Упругий толчок раз и другой влил тепло в широкую ладонь Мирошниченка. Новая жизнь отозвалась под пальцами, и ей тоже нужна была земля.

Теперь осенние звезды наполняли глаза Марийки счастьем, ее похорошевшее лицо, с которого сразу сошла тень застарелой настороженности и недоверия к людям, мягко выделялось в темноте. Мирошниченко перенесся в те годы, когда он с надеждой и опаской присматривался к пополневшему стану своей жены. И снова, как в далекие времена, защемило сердце; казалось, он сейчас больше любил свою жену, чем когда она была еще жива и диковатыми от страха глазами встречала его, выходившего из Черных лесов, боясь и за него и за их детей.

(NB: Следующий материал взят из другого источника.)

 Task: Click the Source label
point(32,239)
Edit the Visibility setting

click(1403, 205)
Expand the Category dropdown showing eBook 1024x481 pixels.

Притихшая Марийка обеспокоенно посмотрела на Свирида Яковлевича, не зная, что с ним делается и стоит ли снова напомнить о своем. Может, сам догадается?

— Жизнь… — проговорил Мирошниченко, глядя куда-то поверх ее головы.

Потом взял огрубевшую Марийкину руку, поднес к своим губам и поцеловал, как дети целуют руку матери.

— О, что ты, Свирид? — встревоженно шепнула женщина, не так поняв его. — Что ты, милый человек? — Ей стало и радостно, и страшно, и стыдно, почти так же, как в те вечера, когда к ней зачастил Иван.

Боже милый, никто еще ни разу в жизни не целовал ей руку, даже собственная дочка! Да за одну эту великую жалость она готова была пойти за Свиридом на край земли! И тут же она обеими руками отогнала от себя дурные помыслы: господи, вот так и пропадает женское сердце, жалость растапливает его…

А Свирид, теперь вовсе не понимая ее, сказал то, на что она так надеялась еще несколько минут назад:

— Ну что же, Мария, завтра сама приходи на поле. Не проспи. Я шепну Тимофию Горицвиту, чтоб намерил тебе пару лишних саженок. Больше пока ничем не могу пособить, а дальше посмотрим… И так в грех меня вводишь…

Марийка засмеялась, заиграла глазами.

— Не бойся, Свирид, не введу. Была б помоложе…

— Ну и язык у тебя! — только удивленно поднял брови Мирошниченко. — Гляди, Ивану скажу!

— Боюсь я его, как прошлогоднего снега, — вскинулась Марийка и упрямо поджала губы. Вот и пойми человека после этого: то руку целует, то святым прикидывается…

Наволновавшееся Марийкино сердце сразу успокоилось, и, видно, так для бабы лучше.

III

Великая сентябрьская тишь стоит над землей.

Село зачаровано звездным небом, глубока, добротна синева разбросанных по долине хат, и возле каждой зорко глядят на восток потемневшие подсолнухи. Ночь пахнет сыроватой дорожной пылью, созревшими садами, терпкой коноплей. Изредка заскрипит спросонья журавль или хлопнется наземь возле покосившегося тына влажное от росы яблоко, прольется шипучим соком на траву — и снова тишина, как в добром сне, и снова широколистые подсолнухи, словно матери, протягивают на восток отяжелевшие руки, на которых покоятся головки маленьких, погруженных в сладкую дрему подсолнушков.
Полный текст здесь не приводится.